Они всегда приходят в жаркие голодные годы. Неизвестно, откуда. Сначала небольшие их группы ходят по деревням — молчаливые, спокойные, уверенные. Раздают еду и одежду. И люди уходят с ними. Это уже потом они начинают все разрушать…
Их видал еще дед Ульриха, барон Фосс фон Хинтерн — тогда стейнтоды не тронули замка, прошли мимо, следуя своим неведомым целям. И исчезли на годы. Но вот вернулись. И теперь все иначе.
Яростно озирая столпившихся на внутреннем дворе и галереях сумрачных людей, Ульрих фон Хинтерн набрал в грудь побольше воздуха, но его опередил незаметно оказавшийся рядом священник.
— Вот веревка, по которой я только что спускался к разрушенной башне, — буднично сообщил Родгер, подняв над головой моток с крюком. — Вот камень рухнувшей башни, который я подобрал. — Он нагнулся, осторожно поднял обеими руками огромный булыжник, испещренный черными знаками, и швырнул на середину дворика. Ударившись о брусчатку, тот рассыпался в пыль. Ропот прошел по рядам, люди испуганно попятились. — А вот это камень из той стены, на которую нужно установить четыре огненные блиды! — Родгер поднял другой камень и, развернувшись, с неожиданной для своего телосложения силой запустил его в ближайшего солдата. Мощный удар пришелся тому в грудь и повалил.

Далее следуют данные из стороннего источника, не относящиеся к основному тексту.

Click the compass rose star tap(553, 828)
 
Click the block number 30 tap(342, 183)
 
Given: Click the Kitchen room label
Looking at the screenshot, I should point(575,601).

— Крепкий, хороший камень. Стена из них выдержит много людей, как держала сотни лет до нас. Чтобы обрушить стену — нужно подойти к ней и нанести на нее символы, и сделать это можно только руками и красками. Так не подпустим же стейнтодов поганить Стахлхарт!
«Совершенно обычный у него голос, — думал барон, ожидавший по меньшей мере азартной проповеди от своего незваного „помощника“. Он наблюдал, как люди на стенах споро возятся с тяжелыми метательными машинами. — Ну совершенно обычный голос — у рыночной торговки и то громче. Да и слова тоже нехитрые. Тоже мне, Мастер слова».